Recurrent UTI prevention — what the supplement evidence supports
Recurrent urinary tract infection — defined as two or more in six months, or three or more in a year — affects a meaningful fraction of women, especially after menopause. The supplement category around UTI prevention has more enthusiasm than evidence, but two compounds genuinely work and one prescription option is far more effective than the supplement layer.
The supplements with the strongest prevention evidence
D-mannose
2 g/day for prevention, ongoing; trial protocols use 2 g once daily or 1 g twice daily
D-mannose is a simple sugar that binds the FimH adhesin on uropathogenic E. coli, the bacterium responsible for ~80% of community-acquired UTIs. Bound bacteria are flushed out rather than adhering to the urinary epithelium. Multiple RCTs show prevention benefit comparable to low-dose prophylactic antibiotics in recurrent-UTI women, with substantially fewer side effects and no antibiotic-resistance pressure. Generally very well tolerated. Mild osmotic GI effects at higher doses. Limited data in pregnancy; conservative practice is to discuss with your OB.
Cranberry extract (PAC-standardised, ≥36 mg PAC/day)
36 mg proanthocyanidins (PAC) per day from a standardised extract — this is the trial-validated threshold
The cranberry literature is messier than the marketing suggests. The active compounds are A-type proanthocyanidins (PACs), which inhibit bacterial adhesion. The dose threshold matters: trials below 36 mg PAC/day are typically null; trials at or above the threshold are typically positive in cohort and prevention RCTs. The 2023 Cochrane review confirmed prevention benefit in women with recurrent UTI. Cranberry juice and most consumer cranberry capsules deliver too little PAC at standard servings — look explicitly for products that disclose PAC content (Ellura is a commonly-cited example at 36 mg PAC/capsule).
Vaginal estrogen (prescription)
Topical estradiol cream, ring, or tablet — clinician-prescribed
Not a supplement, but worth listing because it has substantially better recurrent-UTI prevention evidence than any supplement in postmenopausal women. The mechanism — restoring vaginal lactobacillus colonisation and reducing periurethral colonisation by uropathogens — is well-established. Local (vaginal) estrogen does not carry the systemic risks of oral hormone therapy. If you are postmenopausal with recurrent UTI, this is the conversation to have first.
The supplements with smaller-but-suggestive evidence
- Lactobacillus probiotics (specific strains: L. rhamnosus GR-1, L. reuteri RC-14) — small studies in oral or intravaginal protocols. Evidence base is thinner than D-mannose or cranberry. The two named strains have the most-cited UTI-specific data; generic "women's probiotic" products typically do not include them at trial-validated doses.
- Vitamin D3 (in deficient patients) — observational associations between low 25-OH-D and recurrent UTI. Reasonable to replete deficiency for general health reasons; UTI-specific trial evidence is preliminary.
- Methenamine hippurate — not a supplement (OTC in some jurisdictions, prescription in others). The 2022 ALTAR trial established it as non-inferior to antibiotic prophylaxis for recurrent UTI prevention, with substantially less antibiotic resistance. Worth knowing about and asking your clinician.
What to skip
- Plain cranberry juice — typically PAC content too low at any reasonable serving; sugar load substantial; no consistent benefit in trials.
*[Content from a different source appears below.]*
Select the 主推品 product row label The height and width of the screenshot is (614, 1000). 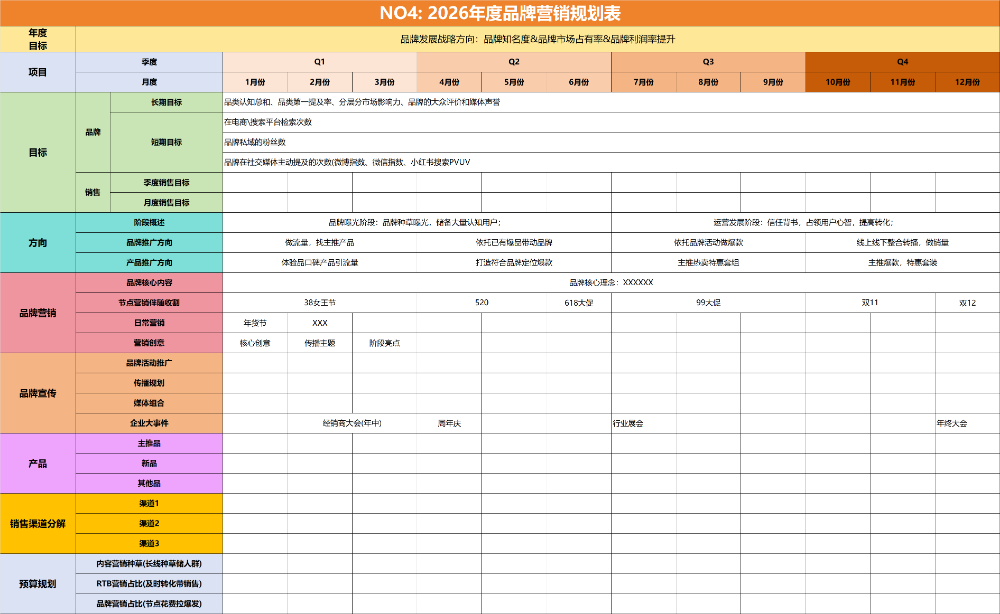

- Generic "urinary tract support" multi-ingredient products — combine sub-therapeutic doses of cranberry, D-mannose, hibiscus, and others.
- Uva ursi (bearberry) for chronic use — short-term efficacy for active symptoms is suggested in old literature, but contains hydroquinone which is hepatotoxic and potentially carcinogenic with chronic use. Not for prevention.
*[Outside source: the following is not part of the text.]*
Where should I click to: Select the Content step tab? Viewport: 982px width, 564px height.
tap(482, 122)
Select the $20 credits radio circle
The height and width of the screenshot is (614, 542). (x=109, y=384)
- Hibiscus tea (high-dose extracts) — limited evidence and theoretical antiplatelet concerns at high doses.
- "Alkaline" urine cleanses — alkalinisation does not improve outcomes in most UTI scenarios; the popular potassium citrate / sodium bicarbonate protocols carry their own electrolyte risks.
- Colloidal silver — no evidence, real risk of permanent skin discoloration (argyria).
The non-supplement layer that matters
Several behavioural and clinical interventions have meaningful UTI-prevention evidence: post-coital voiding (small but consistent effect in women whose UTIs are sex-related), adequate fluid intake (the 2018 RCT of an extra 1.5 L/day in women with low baseline fluid intake reduced recurrence by ~50%), front-to-back wiping, avoiding spermicide-based contraception (associated with higher UTI rates). Daily prophylactic antibiotics work but build resistance and are increasingly disfavoured for long-term use. Methenamine hippurate is a reasonable non-antibiotic prescription alternative.
What to track
UTI episode count over 6-month windows. If recurrence persists despite supplement and lifestyle measures at 6 months, the conversation with urology or your primary care physician should consider methenamine hippurate, vaginal estrogen (postmenopausal), or imaging to rule out anatomic contributors.